Microsoft is launching Windows Phone 7 in a big way. There will be at least four phone manufacturers, Samsung, HTC, Dell and LG, and two carriers-AT&T and T-Mobile-in the U.S., along with dozens of other carriers globally. Windows Phone 7 will bring a new user interface, a new version of Mobile Office, and a new Mobile Outlook client. Your IT team will have to learn all of this, and it will have to learn how to give the new Windows Phone 7 users access to your SharePoint Server (assuming you decide that's a good thing), and you'll have to worry about security.
It's too early to know for sure what the new user interface will bring in terms of management. While it looks suspiciously Kin-like, there's every possibility that those looks can be deceiving. But in terms of fitting in with your enterprise, the signs are encouraging at least. While we don't know yet exactly how closely the new version of Windows will interact with Exchange, previous versions were tightly integrated, and there's no reason to think this will have changed. The new version of Windows Phone 7 will let users connect to multiple Exchange servers-something that's already supported by some other smartphones.
Equally important, Microsoft is providing a solution to the issue of lost or stolen phones. Any user can log into a site on Windows Live and erase their phone, lock it, or place return instructions on the screen. This feature will also let you see where the device is physically located, so you can find it if it's in the bus company's Lost and Found department. Presumably, IT managers will have these same capabilities with Windows Phones in their companies.

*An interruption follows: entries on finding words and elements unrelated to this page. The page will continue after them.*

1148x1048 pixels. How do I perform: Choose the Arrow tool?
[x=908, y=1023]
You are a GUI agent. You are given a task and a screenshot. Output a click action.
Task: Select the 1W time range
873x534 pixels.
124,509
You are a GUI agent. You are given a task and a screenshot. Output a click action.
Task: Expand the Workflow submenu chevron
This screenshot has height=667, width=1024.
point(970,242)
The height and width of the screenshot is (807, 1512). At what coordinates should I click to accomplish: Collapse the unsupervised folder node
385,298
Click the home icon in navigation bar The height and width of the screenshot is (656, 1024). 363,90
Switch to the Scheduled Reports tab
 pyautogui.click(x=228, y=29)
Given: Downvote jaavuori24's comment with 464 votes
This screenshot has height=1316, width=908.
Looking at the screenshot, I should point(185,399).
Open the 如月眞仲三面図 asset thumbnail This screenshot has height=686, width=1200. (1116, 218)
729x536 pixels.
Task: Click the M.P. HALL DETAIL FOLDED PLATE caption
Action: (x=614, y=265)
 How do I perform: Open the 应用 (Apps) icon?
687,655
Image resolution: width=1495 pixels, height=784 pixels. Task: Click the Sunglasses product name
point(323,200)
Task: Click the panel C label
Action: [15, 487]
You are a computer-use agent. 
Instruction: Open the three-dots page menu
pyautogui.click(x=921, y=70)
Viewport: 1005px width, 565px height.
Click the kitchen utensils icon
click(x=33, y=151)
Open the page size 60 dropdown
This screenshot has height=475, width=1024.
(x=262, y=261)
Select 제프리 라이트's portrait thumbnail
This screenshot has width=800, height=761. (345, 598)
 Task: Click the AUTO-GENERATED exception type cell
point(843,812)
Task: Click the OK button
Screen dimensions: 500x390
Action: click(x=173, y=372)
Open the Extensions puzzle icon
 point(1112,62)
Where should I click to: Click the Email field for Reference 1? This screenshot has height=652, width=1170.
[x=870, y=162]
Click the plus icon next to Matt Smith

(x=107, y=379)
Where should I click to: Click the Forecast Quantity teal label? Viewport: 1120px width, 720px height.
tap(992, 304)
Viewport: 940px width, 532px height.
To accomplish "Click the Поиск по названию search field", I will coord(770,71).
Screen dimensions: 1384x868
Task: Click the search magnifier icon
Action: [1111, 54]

In one sense, integrating the Windows Phone will be a little easier than integrating iPhones and Android devices was when they first arrived. The Microsoft Windows Phone 7 will come with features that the other devices didn't have initially, and IT staffs that are already familiar with supporting Windows Mobile 6.5 shouldn't have a huge learning curve.
The biggest downside to the Windows Phone 7 is that the device is being heavily promoted for entertainment rather than work. This means that you'll have to also deal with your employees wanting to download movies over the company network, but there are ways to control this that you probably already have in place.
Exactly how much trouble this is likely to cause your company depends a lot on just how successful the devices are. If these turn out to be really good devices that provide the users with a lot of value, then you'll probably start seeing them in large numbers, just like you did with iPhones and Android devices. On the other hand, if mobile relevance slips through Microsoft's fingers again, you'll know, because no one will be asking to put their Windows phone on the company network.